每一层都比上一层更激进。系统优先尝试较轻的方式,仅在必要时才升级。

最轻量的 compression。超过大小限制的 tool 结果(文件读取、grep 输出、bash 输出)会被截断。这在消息构建时内联发生——超出限制的 tool 结果会被截断并附上截断提示。

// Conceptual — tool results are trimmed before being sent to the API
// "Output truncated. Total: 45000 chars. Showing first 30000 chars."

核心洞察:大多数 tool 输出远大于模型所需。一个 10,000 行的 grep 结果通常只有 5-10 个相关匹配项埋藏在噪声之中。

Microcompact 在 API cache 层面运作——它使用 cache 编辑来删除或缩减已被 cache 的内容,而无需重新发送整个 context。此功能由 CACHED_MICROCOMPACT feature flag 控制。

// src/constants/prompts.ts — conditional import
const getCachedMCConfigForFRC = feature('CACHED_MICROCOMPACT')
? require('../services/compact/cachedMCConfig.js').getCachedMCConfig
: null

cache 中断检测系统中的 cacheDeletionsPending flag 追踪 microcompact 发送删除操作的时机,以便将随之而来的 cache 读取 token 下降不误报为 cache 中断。

哪些内容会被 microcompact 处理:

  • FILE_UNCHANGED_STUB——当文件被重新读取且内容未变时,完整内容被替换为占位符
  • 不再被引用的旧 tool 结果
  • 过时的搜索结果

第三层:Partial Compact(context 折叠)

Section titled “第三层:Partial Compact(context 折叠)”

Partial compaction 对对话的一部分进行摘要,同时保留近期消息的原文。
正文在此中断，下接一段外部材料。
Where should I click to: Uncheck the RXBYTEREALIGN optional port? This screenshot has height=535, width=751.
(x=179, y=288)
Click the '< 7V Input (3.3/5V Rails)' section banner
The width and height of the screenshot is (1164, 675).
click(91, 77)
存在两种变体:

对最旧的消息进行摘要,保留最近消息的原文:

graph LR
    subgraph "Before partial compact"
        A[Old turns 1-50] --> B[Recent turns 51-80]
    end
    subgraph "After partial compact"
        C[Summary of turns 1-50] --> D[Recent turns 51-80<br/>preserved verbatim]
    end
src/services/compact/prompt.ts
const PARTIAL_COMPACT_PROMPT = `Your task is to create a detailed summary of the
RECENT portion of the conversation — the messages that follow earlier retained
context. The earlier messages are being kept intact and do NOT need to be summarized.
Focus your summary on what was discussed, learned, and accomplished in the recent
messages only.`

对直到某个边界点的所有内容进行摘要,生成的摘要放置在保留的近期消息之前:

const PARTIAL_COMPACT_UP_TO_PROMPT = `Your task is to create a detailed summary of this
conversation. This summary will be placed at the start of a continuing session; newer
messages that build on this context will follow after your summary.`

摘要以 SystemCompactBoundaryMessage 的形式插入,标记从摘要内容到原文内容的过渡点。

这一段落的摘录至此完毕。